→ Goal: Rename "date marker" to "date label" in every row below, changing nothing else. Leave the pictures out of your copy.

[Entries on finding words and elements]
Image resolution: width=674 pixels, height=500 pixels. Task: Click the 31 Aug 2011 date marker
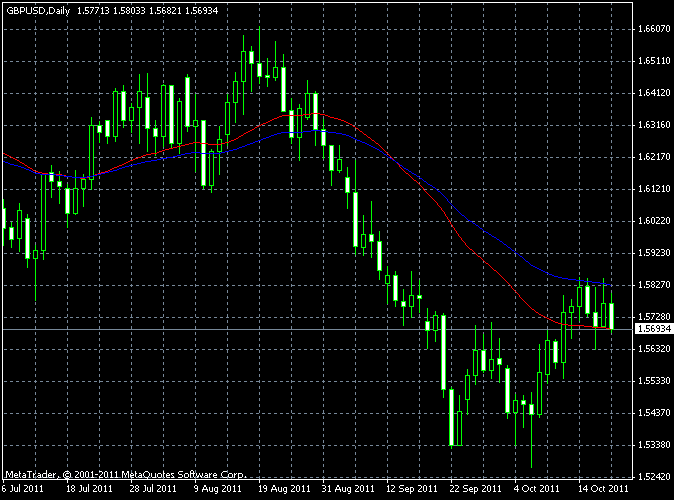click(347, 490)
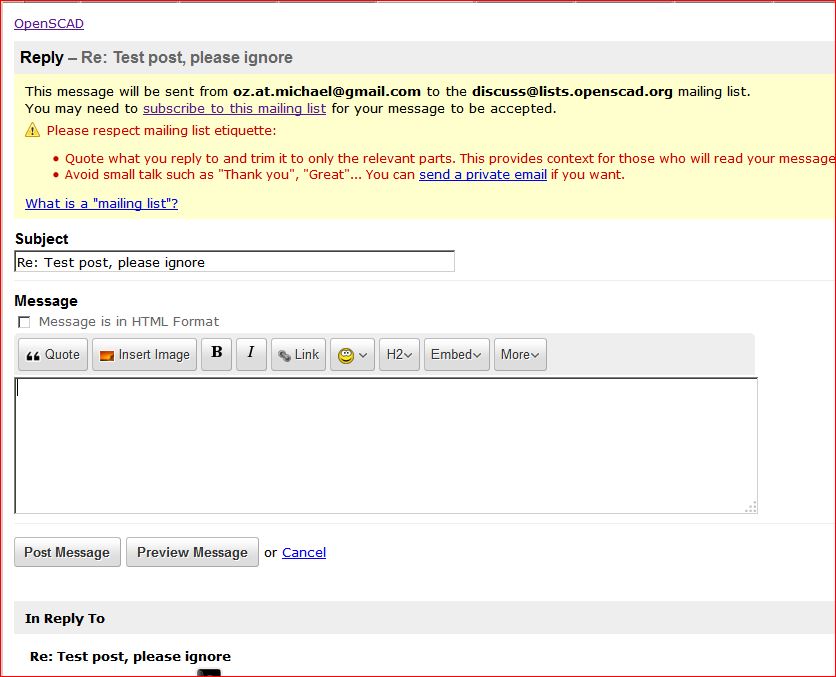Viewport: 836px width, 677px height.
Task: Toggle bold formatting
Action: (x=217, y=353)
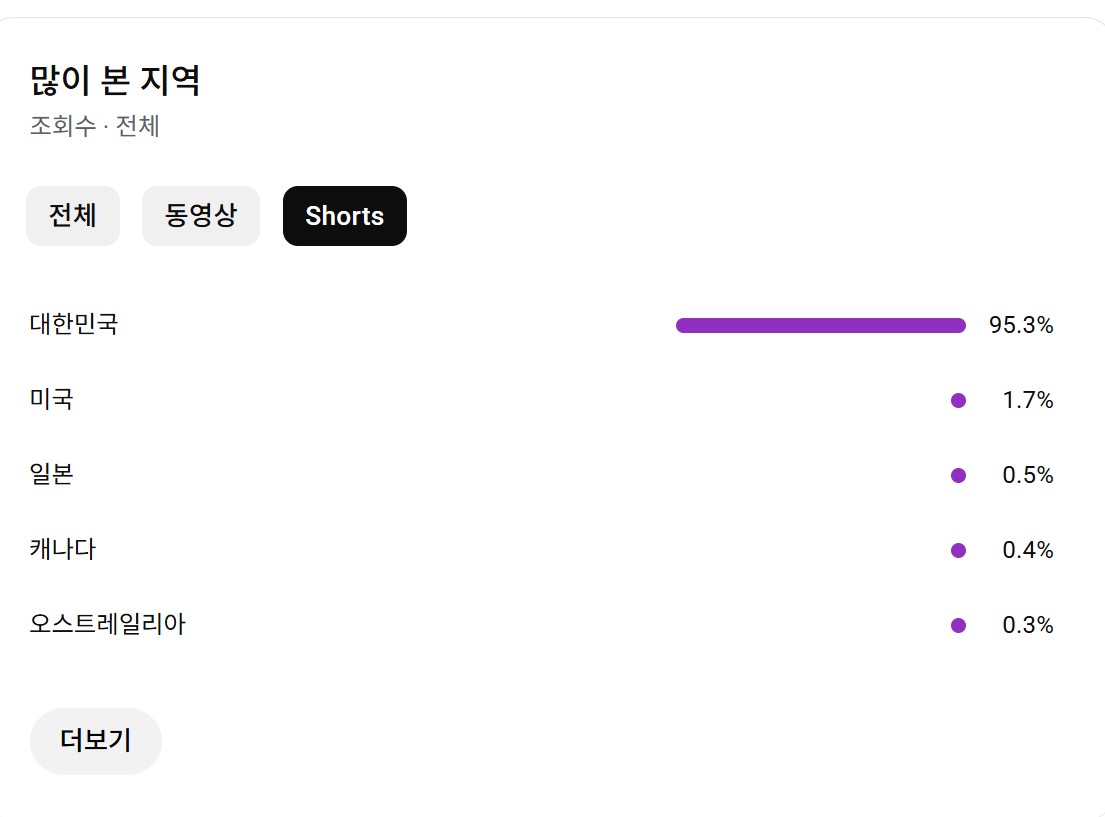Switch to the 동영상 filter chip

(201, 216)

→ Exercise answer:
Image resolution: width=674 pixels, height=500 pixels. Task: Click the 31 Aug 2011 date label
click(347, 490)
Viewport: 836px width, 677px height.
Task: Toggle bold formatting
Action: (x=217, y=353)
Switch to the 동영상 filter chip

(201, 216)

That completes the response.